### INSTRUCTIONS TO FOLLOW:
All lines of the material below that include the string "height" are to be copied.

*** RECORDS TO USE ***

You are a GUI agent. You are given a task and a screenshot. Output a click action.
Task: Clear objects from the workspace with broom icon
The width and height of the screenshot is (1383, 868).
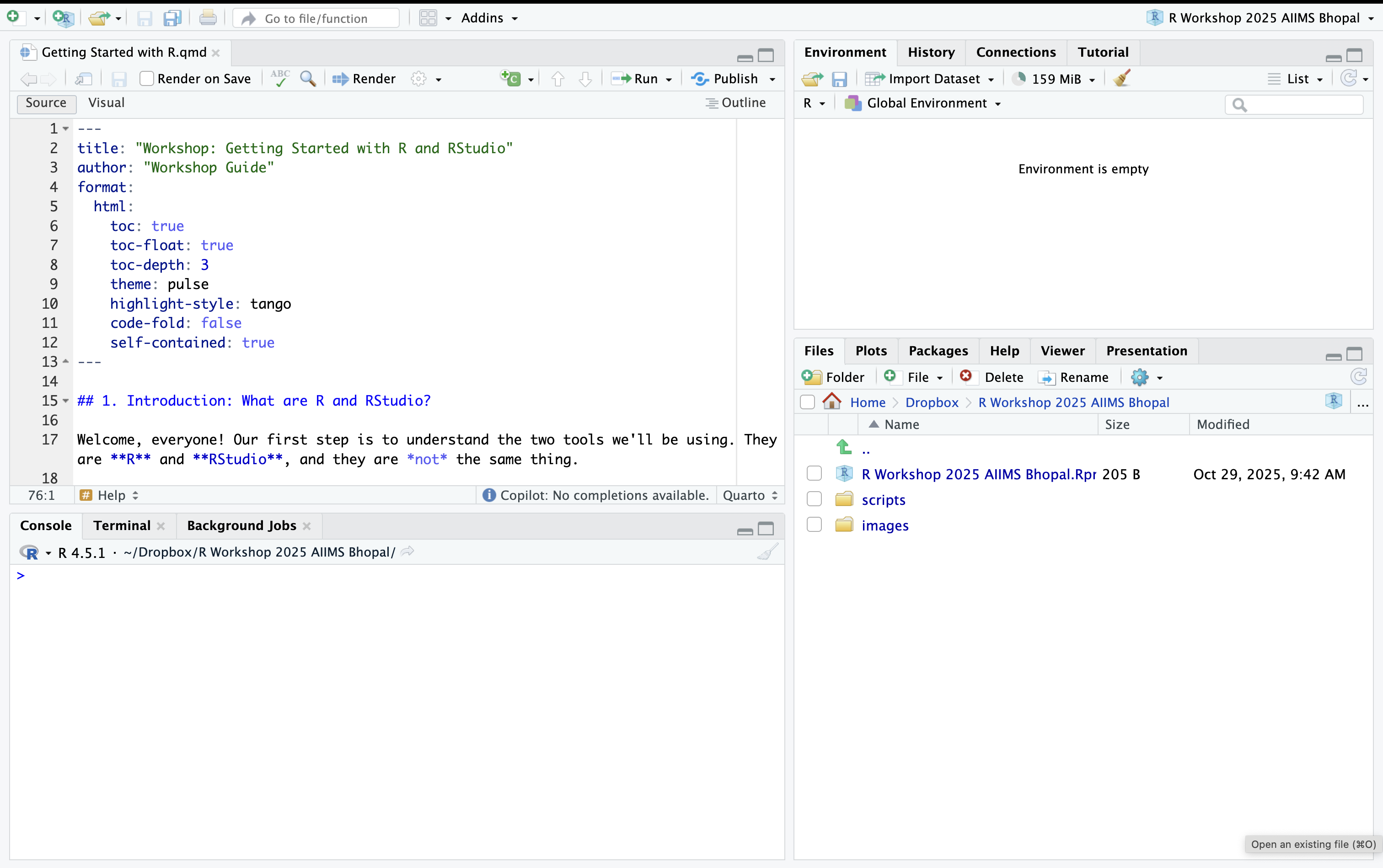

*** End of RECORDS TO USE ***
*** RECORDS TO USE ***

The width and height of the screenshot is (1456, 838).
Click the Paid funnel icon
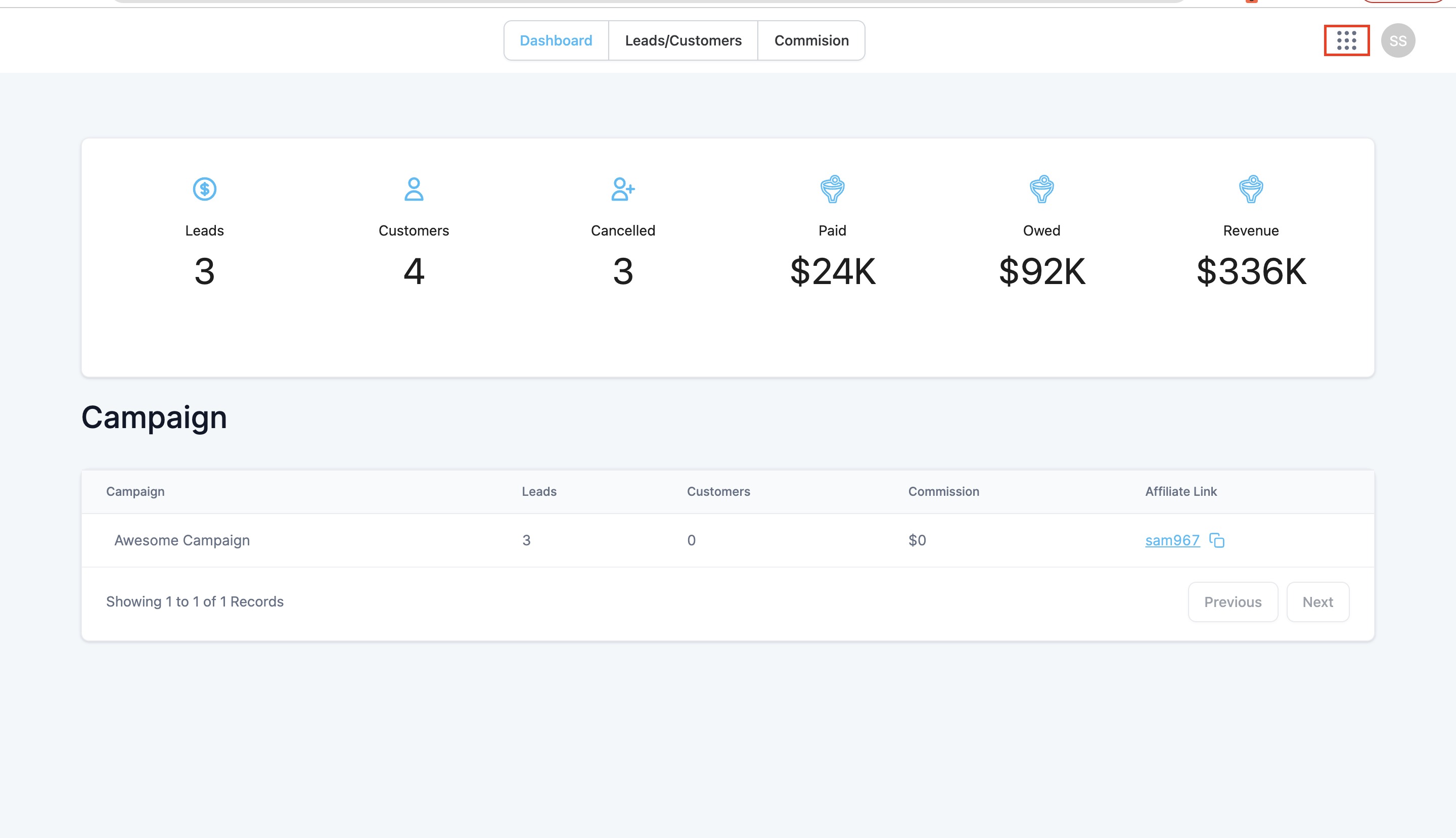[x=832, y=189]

*** End of RECORDS TO USE ***
*** RECORDS TO USE ***

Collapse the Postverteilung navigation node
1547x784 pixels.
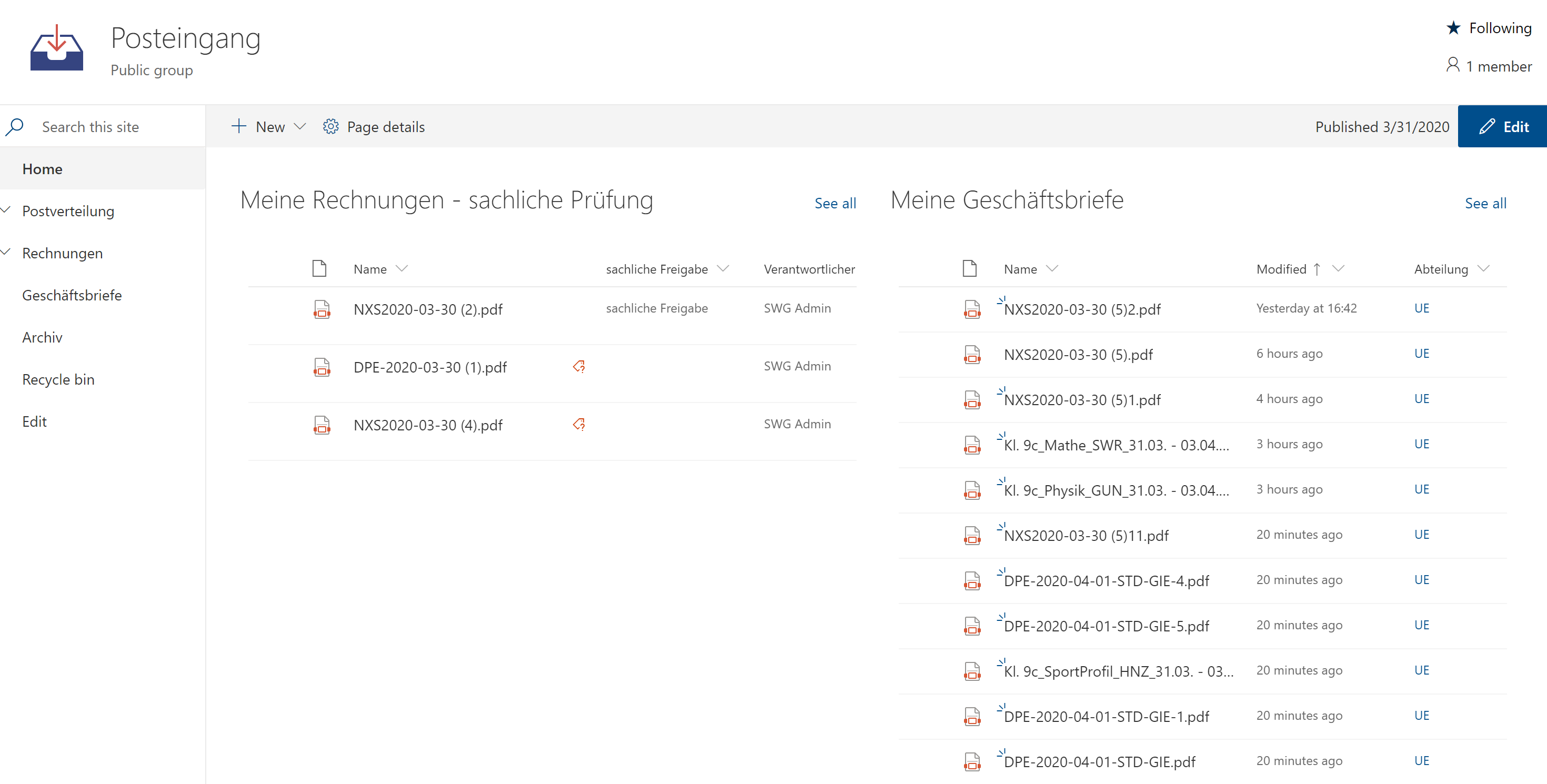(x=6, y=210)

*** End of RECORDS TO USE ***

### RESULT BELOW:
The width and height of the screenshot is (1383, 868).
The width and height of the screenshot is (1456, 838).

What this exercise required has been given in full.